The technical purpose indicated and the aims specified are substantially achieved by a force gauge according to claim 1.

Brief description of drawings

Further features and advantages of this invention are more apparent in the detailed description below, with reference to a preferred, non-restricting, embodiment of a force gauge as illustrated in the accompanying drawings, in which:

Figure 1 is schematic perspective view in cross section and partly in blocks of a force gauge according to this invention;

Figure 2 is a schematic top plan view of the force gauge of Figure 1 ;

Figure 3 is a schematic view in cross section, with some parts cut away for greater clarity, of the force gauge of Figure 1 ;

Figure 4 is schematic side view partly in blocks of a second embodiment of a force gauge according to this invention;

Figure 5 is a schematic perspective view in cross section, with some parts cut away for greater clarity, of the gauge of Figure 4; Figure 6 is a schematic top plan view of the gauge of Figure 4;

Figure 7 is a schematic cross section view of the gauge of Figure 4 through the plane VII-VII of Figure 6;

Figure 8 is a basic schematic perspective view of a gauge according to this invention in a first open operating configuration;

Figure 9 illustrates the guage of Figure 8 in a second operating configuration;

Figure 10 is schematic side view of a third embodiment of a force gauge according to this invention;

Figure 1 1 is schematic side view of a third embodiment of a force gauge according to this invention.

Detailed description of preferred embodiments of the invention

With particular reference to Figures 1 , 4, 7, 8 and 9, the numeral 1 denotes a force gauge according to this invention.

The gauge 1 is structured to provide as output the value of a force F applied to it, in particular and preferably a weight force or, more simply, a weight.

The gauge 1 comprises a mechanical conversion part A and an electronic conversion and processing part B.

In practice, as described in more detail below, the part A of the gauge 1 associates to the force F applied to the gauge 1 a movement AS whilst the part B of the gauge converts the movement AS into a measurement signal which is processed in such a way as to obtain again the movement AS the value of which is correlated to the value of the force F as a function of the characteristics of the part A.

The gauge 1 , in particular the part B of it comprises a proximity sensor, illustrated schematically and labelled 1 , of substantially known type and described only insofar as necessary for understanding this invention.

The sensor 2 comprises a first flat component 3 lying in a first plane P1 and a flat conductor plate 4, for example made of metal, for example in the form of a metal disc, lying in a second plane P2 parallel to the first plane PL

In other words, the first flat component 3 defines or identifies the first plane P1 and the conductor plate 4 defines or identifies the second plane P1. The first flat component 3, as explained in more detail below, is an electronic component which comprises a first and a second main direction of extension whilst a third dimension is negligible compared to those measured along the first and the second direction of extension.

The first flat component 3 and the conductor plate 4 face along a main axis D at a right angle to the first and to the second plane P1 , P2.

The component 3 and the plate 4 are movable relative to each other between a spaced-apart position, for example shown in Figures 3, 7 and 8, and a close-together position, shown in Figure 9, and they are movable along the main axis D.

The component 3 and the plate 4 are movable between the close-together position and the spaced-apart position in such a way that the respective planes P1 , P2 remain parallel to each other, that is, the component 3 and the plate 4 are movable between the close-together position and the spaced-apart position remaining substantially parallel to each other.

(Extracted entries):
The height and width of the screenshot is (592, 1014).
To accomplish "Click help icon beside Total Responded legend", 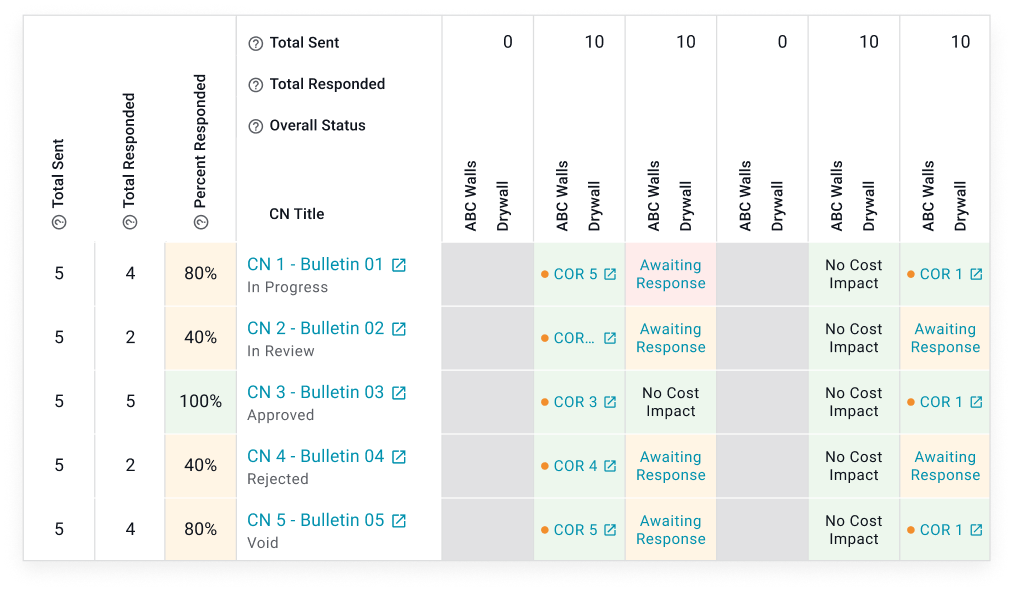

--

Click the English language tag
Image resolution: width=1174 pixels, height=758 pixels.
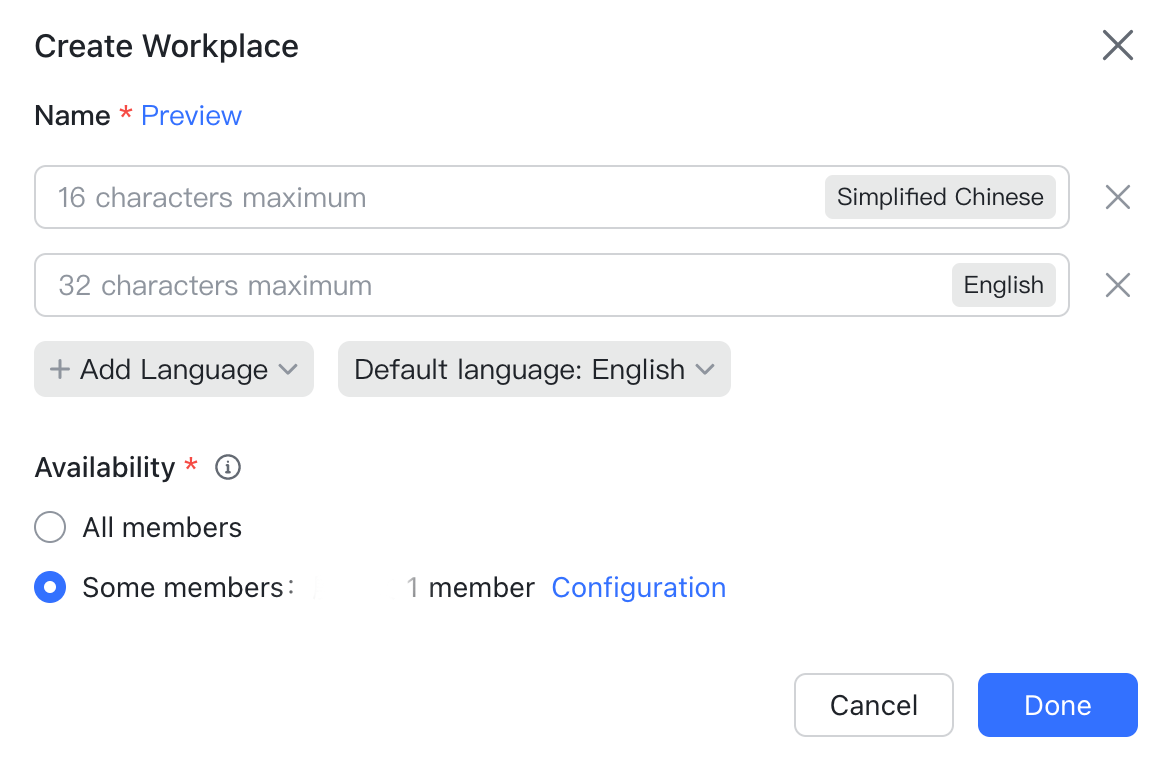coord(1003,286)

(Tasks and exercises):
A) Please reproduce the part of the force gauge passage above, starting with "The gauge 1 is" and going on through "simply, a weight.".
B) Answer these questions from the force gauge passage above:
(i) Which two parts does the gauge 1 comprise?
(ii) Which figure shows the component 3 and the plate 4 in the close-together position?
(iii) What does Figure 2 show, according to the list of drawings?

(Answers given):
A)
The gauge 1 is structured to provide as output the value of a force F applied to it, in particular and preferably a weight force or, more simply, a weight.

B)
(i) A mechanical conversion part A and an electronic conversion and processing part B.
(ii) Figure 9.
(iii) A schematic top plan view of the force gauge of Figure 1.